Saturday, December 26, 2009

Christmas Cards

Completely blew it on the Christmas Card front this year, and I can honestly say that hasn't happened before. Oh, sure, there have been years when I have mailed them out on December 23rd. Not this year - I whiffed on the whole thing. I could make excuses, like it was busy around here, and the truth is that it was crazy busy. I would rather look at the reason than the excuse, though, because I think it is far more productive.

Maybe there is a part of me that believes that greeting cards, on the whole, belong to a time that is passing. It was great to get a card from Aunt Helga back in the days before email. Remember those days? I realize a growing number of you don't remember those days, but I do. You could actually go a year without hearing from anybody! You couldn't catch their status on Facebook, or get a Tweet from them, or have them shoot you an email whenever they had three minutes they didn't know what to do with - and so you actually looked forward to their cards.

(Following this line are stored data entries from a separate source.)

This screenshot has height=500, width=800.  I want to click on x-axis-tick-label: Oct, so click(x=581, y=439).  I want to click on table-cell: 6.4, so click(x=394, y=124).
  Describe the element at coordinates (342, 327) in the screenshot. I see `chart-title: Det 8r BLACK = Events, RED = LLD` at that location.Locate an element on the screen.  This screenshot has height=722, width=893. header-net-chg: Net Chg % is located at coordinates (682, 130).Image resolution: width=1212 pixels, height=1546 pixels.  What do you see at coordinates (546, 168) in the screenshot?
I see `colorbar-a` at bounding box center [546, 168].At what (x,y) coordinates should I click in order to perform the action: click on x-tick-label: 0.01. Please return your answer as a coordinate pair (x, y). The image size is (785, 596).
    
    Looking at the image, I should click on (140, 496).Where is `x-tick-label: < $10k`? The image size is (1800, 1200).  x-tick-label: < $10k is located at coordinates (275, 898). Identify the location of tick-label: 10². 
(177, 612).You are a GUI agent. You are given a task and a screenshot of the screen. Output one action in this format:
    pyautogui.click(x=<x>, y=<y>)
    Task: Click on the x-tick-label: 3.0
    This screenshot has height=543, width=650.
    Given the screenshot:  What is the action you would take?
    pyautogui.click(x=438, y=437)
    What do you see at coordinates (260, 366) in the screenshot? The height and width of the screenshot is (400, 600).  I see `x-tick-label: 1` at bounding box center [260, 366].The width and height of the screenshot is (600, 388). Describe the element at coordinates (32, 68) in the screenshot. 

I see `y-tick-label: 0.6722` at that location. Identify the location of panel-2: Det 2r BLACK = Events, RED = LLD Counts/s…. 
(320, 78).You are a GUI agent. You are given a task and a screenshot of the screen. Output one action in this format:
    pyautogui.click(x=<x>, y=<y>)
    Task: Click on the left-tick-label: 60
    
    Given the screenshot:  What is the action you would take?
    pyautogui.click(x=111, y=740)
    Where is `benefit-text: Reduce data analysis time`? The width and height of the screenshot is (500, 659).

Often times, inside the card was a page long letter that brought you up to speed on everything that had happened during the year. Since you hadn't heard from those folks since their last Christmas card, the "year in review" notes were often kind of interesting. They were interesting on many levels - for what they contained, for the insight into what other people thought was interesting but really wasn't, for the sometimes inappropriate things they revealed (Fred had a flare up of his syphilis last Fall), and perhaps the best part was what you had to read between the lines (Albert lost three jobs again this year).

In contemporary times the truth is that we are brought up to date on the daily happenings of most people's lives. There are no surprises any more, at least not surprises that are more than twenty-four hours old. I never thought I would say this, but I am going to:

Most of us are over connected.

I am aware that I am as guilty of this as anyone, but I am a public figure and it comes with the territory. There is a certain expectation of information, but maybe it doesn't have to be satisfied all the time. Maybe the fact that the chronic boil you have on your left buttock has flared again and you have an appointment at 3pm to have it lanced is better communicated by Tweeting "Doctor Appointment" than by Tweeting "Boil Lancing."

It may well be a worthwhile goal to allow enough mystery to develop in your life to make the Christmas Card Letter necessary again. The peace that will accompany not feeling obligated to put everything out there might just surprise you.

Of course, that doesn't get me off the hook. None of my friends or family reads what I write anyway!